■ What the task requires: Each line of the records below that includes "agent" adds one to the count; state the final count by itself.

■ Exercise data:

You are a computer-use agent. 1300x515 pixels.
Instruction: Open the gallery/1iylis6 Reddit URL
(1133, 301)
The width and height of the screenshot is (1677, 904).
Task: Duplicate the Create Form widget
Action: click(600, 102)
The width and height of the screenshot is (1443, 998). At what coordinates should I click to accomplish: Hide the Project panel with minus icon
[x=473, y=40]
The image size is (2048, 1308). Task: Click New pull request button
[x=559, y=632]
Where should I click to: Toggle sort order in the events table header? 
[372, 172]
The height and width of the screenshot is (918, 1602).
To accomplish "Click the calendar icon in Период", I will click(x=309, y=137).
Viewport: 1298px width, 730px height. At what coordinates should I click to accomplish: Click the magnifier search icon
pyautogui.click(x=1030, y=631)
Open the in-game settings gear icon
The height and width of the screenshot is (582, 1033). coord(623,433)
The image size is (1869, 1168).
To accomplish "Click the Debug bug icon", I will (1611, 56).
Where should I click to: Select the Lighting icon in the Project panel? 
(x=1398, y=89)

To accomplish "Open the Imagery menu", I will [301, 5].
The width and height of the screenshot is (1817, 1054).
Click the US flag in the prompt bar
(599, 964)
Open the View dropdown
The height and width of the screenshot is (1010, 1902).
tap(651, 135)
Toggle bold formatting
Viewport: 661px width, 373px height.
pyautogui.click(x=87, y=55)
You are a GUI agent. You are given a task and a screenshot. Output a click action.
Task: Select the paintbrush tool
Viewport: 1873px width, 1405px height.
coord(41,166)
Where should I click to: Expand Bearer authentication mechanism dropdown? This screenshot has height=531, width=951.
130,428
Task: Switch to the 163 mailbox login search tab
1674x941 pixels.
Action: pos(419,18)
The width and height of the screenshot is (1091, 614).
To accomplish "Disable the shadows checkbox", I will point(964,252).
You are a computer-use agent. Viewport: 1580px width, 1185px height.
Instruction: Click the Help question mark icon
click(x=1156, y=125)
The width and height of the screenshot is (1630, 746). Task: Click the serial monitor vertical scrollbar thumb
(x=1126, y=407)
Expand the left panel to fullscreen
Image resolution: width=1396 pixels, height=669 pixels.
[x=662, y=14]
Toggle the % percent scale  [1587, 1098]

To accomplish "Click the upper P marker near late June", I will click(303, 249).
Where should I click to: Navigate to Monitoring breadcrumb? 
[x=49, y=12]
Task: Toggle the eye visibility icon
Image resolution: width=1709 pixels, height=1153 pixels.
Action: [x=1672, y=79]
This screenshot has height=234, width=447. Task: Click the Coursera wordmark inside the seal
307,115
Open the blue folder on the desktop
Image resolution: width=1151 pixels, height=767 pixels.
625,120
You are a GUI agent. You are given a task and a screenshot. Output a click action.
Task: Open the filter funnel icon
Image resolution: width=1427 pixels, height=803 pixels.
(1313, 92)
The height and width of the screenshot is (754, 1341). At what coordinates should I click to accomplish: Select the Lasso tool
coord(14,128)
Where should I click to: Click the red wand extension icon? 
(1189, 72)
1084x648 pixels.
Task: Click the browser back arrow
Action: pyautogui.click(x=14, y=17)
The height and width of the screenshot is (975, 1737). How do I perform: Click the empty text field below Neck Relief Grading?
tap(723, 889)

■ Reply: 4